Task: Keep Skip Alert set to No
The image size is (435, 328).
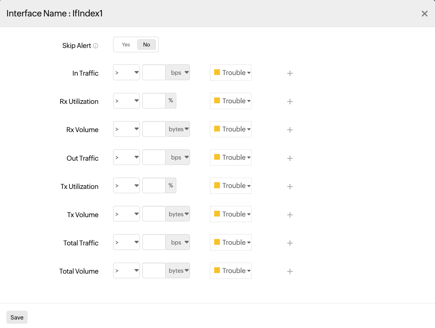Action: pos(147,44)
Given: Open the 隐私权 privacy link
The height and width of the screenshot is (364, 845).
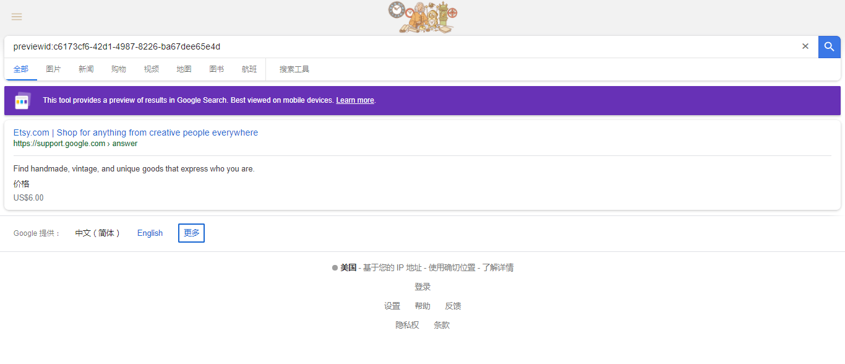Looking at the screenshot, I should (x=407, y=326).
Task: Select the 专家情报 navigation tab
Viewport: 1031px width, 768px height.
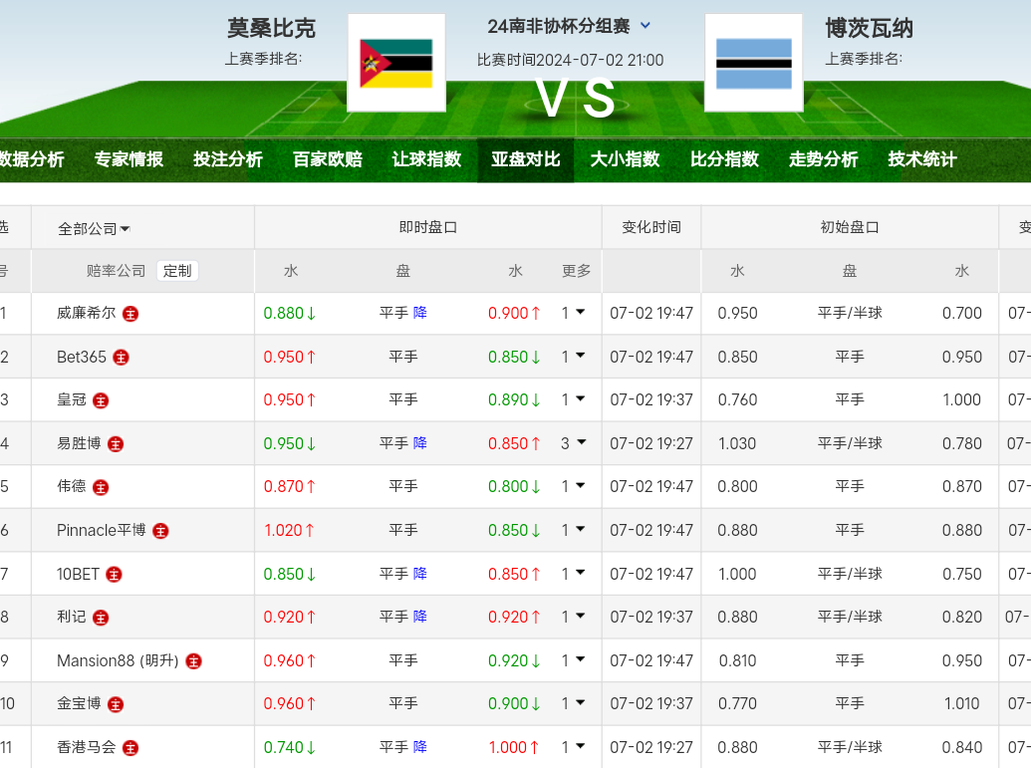Action: click(x=129, y=159)

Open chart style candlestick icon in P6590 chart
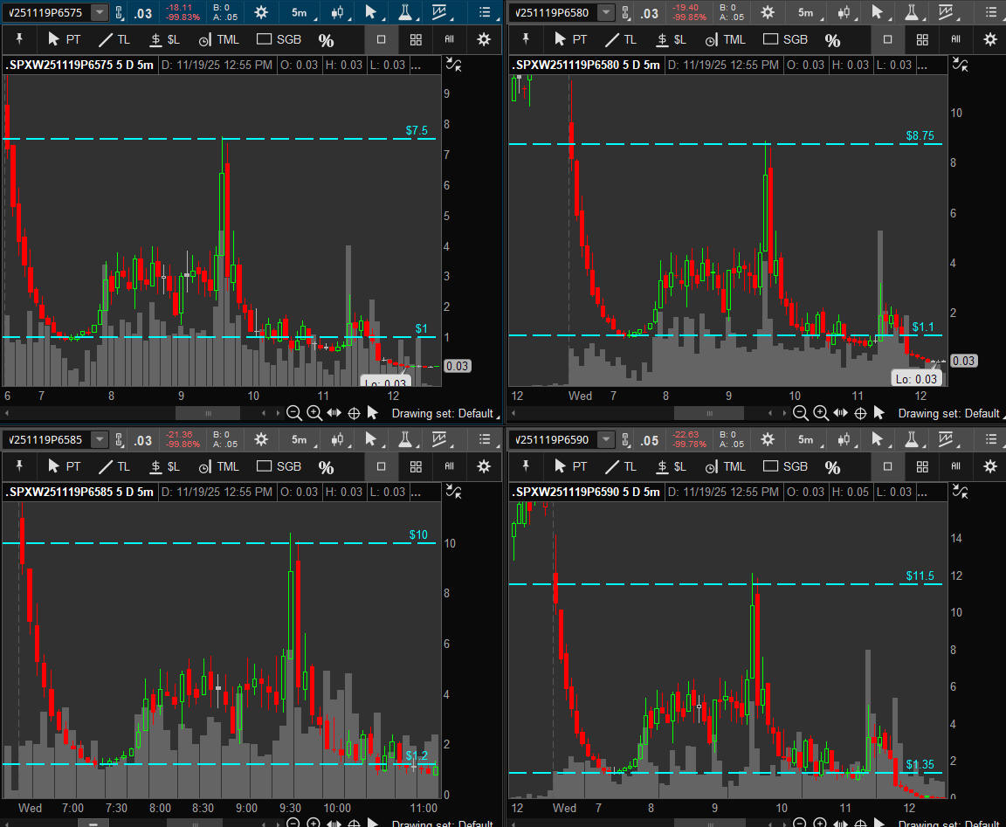tap(843, 439)
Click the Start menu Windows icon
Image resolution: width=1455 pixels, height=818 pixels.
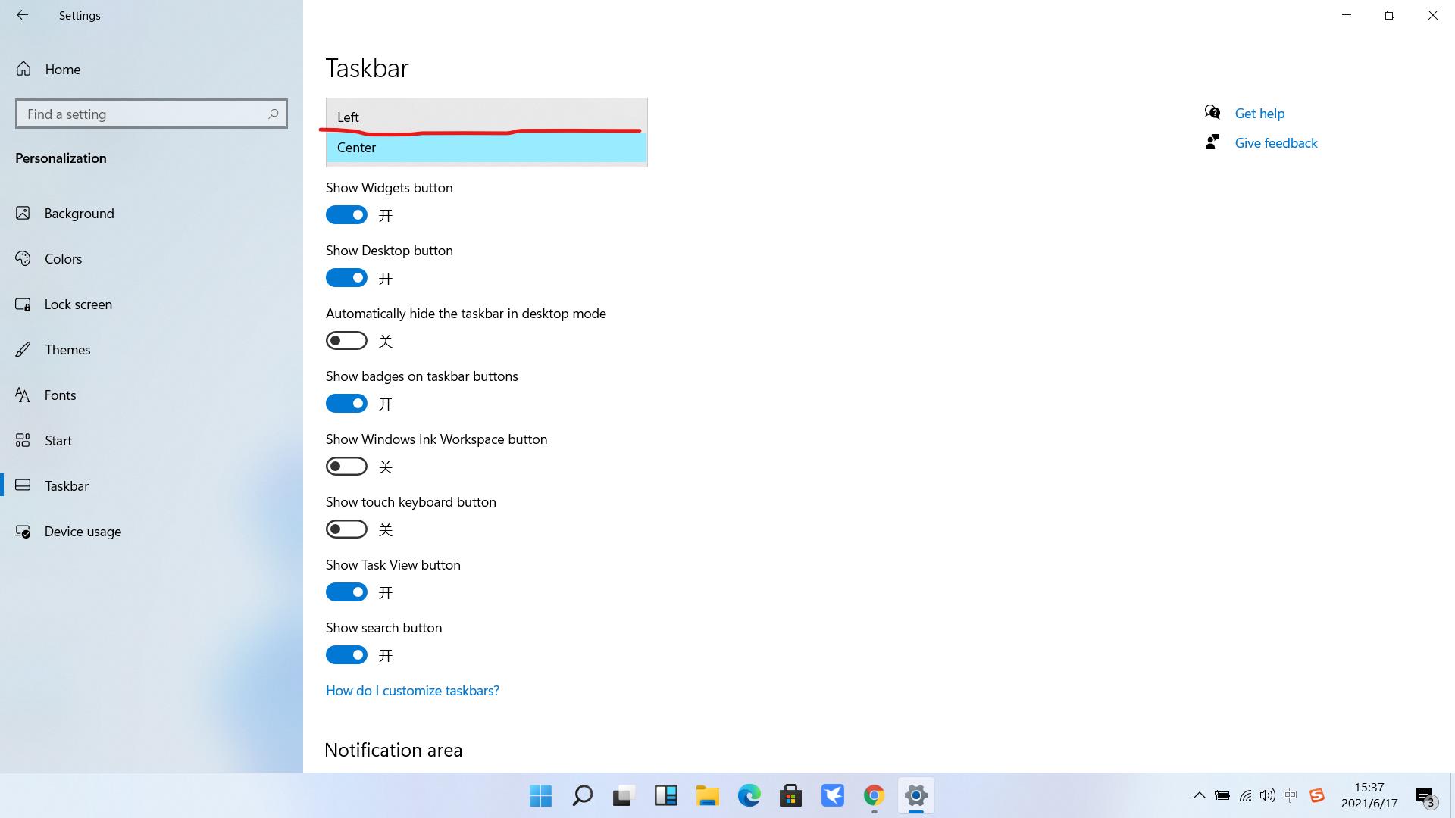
____________________
Goal of the exercise
Leaving every picture out, write out exactly the lines from the one that holds "The image size is (435, 328)." through the end of the listing, both included.

Result for this task
The image size is (435, 328).
Action: pos(147,44)
Given: Open the 隐私权 privacy link
The height and width of the screenshot is (364, 845).
Looking at the screenshot, I should (x=407, y=326).
Task: Select the 专家情报 navigation tab
Viewport: 1031px width, 768px height.
Action: click(x=129, y=159)

Open chart style candlestick icon in P6590 chart
tap(843, 439)
Click the Start menu Windows icon
Image resolution: width=1455 pixels, height=818 pixels.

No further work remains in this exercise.